Francesco Contarini was the son of Bertucci Contarini and Laura Dolfin. Both of his parents died while he was young, leaving him as an orphan who was raised by his two older brothers. The three brothers had inherited a substantial fortune, and no expense was spared on Francesco Contarini's education.
A lover of travel, Contarini was sent on several diplomatic missions, representing the Republic of Venice in many European courts. He was the bailo in Constantinople from 1602 to 1604. In 1611 Contarini was in England, serving as Venetian ambassador at the court of King James. A man of refined manners, he gained a reputation of always placing the needs of Venice above his own self-interest.

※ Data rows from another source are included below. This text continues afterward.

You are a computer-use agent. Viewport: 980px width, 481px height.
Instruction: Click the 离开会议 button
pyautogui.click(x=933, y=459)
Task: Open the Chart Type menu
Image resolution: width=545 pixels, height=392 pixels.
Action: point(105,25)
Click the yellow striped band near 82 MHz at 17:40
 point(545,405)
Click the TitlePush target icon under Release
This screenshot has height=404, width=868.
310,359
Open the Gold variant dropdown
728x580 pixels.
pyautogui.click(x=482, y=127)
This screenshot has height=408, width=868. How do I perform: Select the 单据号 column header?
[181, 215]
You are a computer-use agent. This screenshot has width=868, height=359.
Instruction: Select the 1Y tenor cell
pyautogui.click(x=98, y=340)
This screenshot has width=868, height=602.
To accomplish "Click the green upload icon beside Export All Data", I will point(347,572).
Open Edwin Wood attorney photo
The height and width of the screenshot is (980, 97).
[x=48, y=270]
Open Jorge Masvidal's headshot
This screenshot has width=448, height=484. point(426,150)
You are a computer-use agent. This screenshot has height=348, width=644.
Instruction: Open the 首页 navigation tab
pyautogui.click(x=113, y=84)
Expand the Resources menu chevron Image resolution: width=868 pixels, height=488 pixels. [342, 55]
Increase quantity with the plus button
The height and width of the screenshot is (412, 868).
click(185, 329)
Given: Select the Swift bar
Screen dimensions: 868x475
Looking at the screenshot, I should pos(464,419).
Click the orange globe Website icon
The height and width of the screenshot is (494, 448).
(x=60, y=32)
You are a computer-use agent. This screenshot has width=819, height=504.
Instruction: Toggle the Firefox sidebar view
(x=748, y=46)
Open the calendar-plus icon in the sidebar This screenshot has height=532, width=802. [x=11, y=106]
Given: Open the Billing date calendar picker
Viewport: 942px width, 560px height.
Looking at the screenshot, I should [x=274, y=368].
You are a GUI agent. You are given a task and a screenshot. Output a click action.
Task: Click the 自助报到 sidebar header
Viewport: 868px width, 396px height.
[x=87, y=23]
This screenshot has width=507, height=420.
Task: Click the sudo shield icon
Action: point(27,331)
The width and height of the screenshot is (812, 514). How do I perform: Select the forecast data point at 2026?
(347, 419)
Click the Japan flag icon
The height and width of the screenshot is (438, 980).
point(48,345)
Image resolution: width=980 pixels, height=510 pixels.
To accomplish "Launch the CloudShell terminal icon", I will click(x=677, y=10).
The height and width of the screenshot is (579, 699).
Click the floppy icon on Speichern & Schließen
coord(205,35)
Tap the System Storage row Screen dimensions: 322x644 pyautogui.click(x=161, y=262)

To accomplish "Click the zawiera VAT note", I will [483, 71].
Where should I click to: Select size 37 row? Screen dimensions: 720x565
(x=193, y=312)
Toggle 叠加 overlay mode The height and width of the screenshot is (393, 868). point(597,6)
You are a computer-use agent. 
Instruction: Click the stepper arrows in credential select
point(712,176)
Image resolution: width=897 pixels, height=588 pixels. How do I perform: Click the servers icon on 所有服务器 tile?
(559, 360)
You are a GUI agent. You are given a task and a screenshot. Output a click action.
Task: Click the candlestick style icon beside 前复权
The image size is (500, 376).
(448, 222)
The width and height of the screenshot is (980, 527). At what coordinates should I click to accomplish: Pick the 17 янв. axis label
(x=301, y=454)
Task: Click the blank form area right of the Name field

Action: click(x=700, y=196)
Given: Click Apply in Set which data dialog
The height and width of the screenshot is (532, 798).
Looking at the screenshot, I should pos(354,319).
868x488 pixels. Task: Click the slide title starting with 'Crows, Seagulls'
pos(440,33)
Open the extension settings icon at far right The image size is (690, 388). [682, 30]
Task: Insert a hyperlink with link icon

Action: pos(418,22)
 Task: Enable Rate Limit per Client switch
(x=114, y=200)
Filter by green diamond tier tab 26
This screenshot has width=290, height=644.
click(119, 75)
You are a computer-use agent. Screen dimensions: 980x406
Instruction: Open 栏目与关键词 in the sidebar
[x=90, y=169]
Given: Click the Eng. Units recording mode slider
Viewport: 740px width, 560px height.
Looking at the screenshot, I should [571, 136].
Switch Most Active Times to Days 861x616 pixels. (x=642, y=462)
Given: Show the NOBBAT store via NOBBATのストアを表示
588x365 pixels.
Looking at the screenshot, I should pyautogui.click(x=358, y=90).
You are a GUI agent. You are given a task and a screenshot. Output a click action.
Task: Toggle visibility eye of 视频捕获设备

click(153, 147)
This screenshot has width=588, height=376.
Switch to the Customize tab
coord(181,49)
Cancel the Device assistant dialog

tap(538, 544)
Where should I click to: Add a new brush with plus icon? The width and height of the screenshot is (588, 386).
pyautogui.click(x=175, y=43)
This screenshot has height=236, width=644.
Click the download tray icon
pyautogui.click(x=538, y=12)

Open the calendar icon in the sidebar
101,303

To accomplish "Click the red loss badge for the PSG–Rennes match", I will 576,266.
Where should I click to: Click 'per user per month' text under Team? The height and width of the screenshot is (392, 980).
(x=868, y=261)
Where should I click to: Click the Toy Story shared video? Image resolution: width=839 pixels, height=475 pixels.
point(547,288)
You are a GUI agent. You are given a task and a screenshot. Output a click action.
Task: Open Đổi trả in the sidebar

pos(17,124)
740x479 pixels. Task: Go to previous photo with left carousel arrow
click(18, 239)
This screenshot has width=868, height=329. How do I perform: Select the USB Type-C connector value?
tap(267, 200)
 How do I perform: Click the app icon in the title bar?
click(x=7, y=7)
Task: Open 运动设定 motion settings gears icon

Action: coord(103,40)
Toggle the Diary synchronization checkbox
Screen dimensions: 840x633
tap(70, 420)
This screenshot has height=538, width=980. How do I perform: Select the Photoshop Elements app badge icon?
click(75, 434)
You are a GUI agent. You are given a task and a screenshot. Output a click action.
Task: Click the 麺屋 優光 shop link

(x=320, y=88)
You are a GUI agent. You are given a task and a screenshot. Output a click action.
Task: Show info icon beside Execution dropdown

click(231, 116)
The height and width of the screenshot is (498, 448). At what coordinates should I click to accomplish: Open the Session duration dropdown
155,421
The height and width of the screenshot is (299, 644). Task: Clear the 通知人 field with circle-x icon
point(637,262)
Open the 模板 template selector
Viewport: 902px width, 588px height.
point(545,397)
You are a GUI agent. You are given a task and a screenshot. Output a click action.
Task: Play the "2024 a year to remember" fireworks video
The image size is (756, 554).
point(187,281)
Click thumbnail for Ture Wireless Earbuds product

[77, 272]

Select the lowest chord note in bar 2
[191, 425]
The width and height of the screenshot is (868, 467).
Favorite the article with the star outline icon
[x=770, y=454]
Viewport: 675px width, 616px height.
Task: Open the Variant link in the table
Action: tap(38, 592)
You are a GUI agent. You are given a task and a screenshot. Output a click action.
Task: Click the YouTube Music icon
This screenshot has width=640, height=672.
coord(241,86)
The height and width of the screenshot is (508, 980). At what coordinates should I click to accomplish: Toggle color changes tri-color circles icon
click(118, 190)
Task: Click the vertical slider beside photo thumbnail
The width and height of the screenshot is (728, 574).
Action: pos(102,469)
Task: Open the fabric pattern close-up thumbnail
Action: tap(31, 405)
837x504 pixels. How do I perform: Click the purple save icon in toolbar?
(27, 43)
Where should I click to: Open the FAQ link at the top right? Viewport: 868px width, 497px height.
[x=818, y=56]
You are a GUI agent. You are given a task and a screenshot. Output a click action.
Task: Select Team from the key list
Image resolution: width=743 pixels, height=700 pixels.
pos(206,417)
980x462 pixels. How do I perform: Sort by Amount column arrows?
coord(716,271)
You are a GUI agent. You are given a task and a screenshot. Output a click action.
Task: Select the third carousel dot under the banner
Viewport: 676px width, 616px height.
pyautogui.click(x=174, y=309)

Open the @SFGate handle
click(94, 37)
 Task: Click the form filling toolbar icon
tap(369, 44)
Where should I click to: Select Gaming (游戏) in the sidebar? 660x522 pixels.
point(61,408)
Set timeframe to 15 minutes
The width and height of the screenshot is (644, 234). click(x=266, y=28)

Following the death of Antonio Priuli on 12 August 1623, there was no obvious successor as Doge. When voting commenced, there was a stalemate. Francesco Contarini did not particularly want to be Doge, but after 79 ballots had failed to elect a Doge, he was prevailed on to agree to become Doge, and he was elected on 8 September.
Little of note happened during Contarini's time as Doge. As was customary, he participated in the large Venetian festivals. The Thirty Years' War, which had spilled into the Valtellina in February 1623, went well for Venice, although Contarini did not himself participate in fighting.
Contarini was only 67 when elected as Doge, a relatively young age for a position frequently inhabited by octogenarians. Nevertheless, he became ill 12 months after he became Doge and died six weeks after that.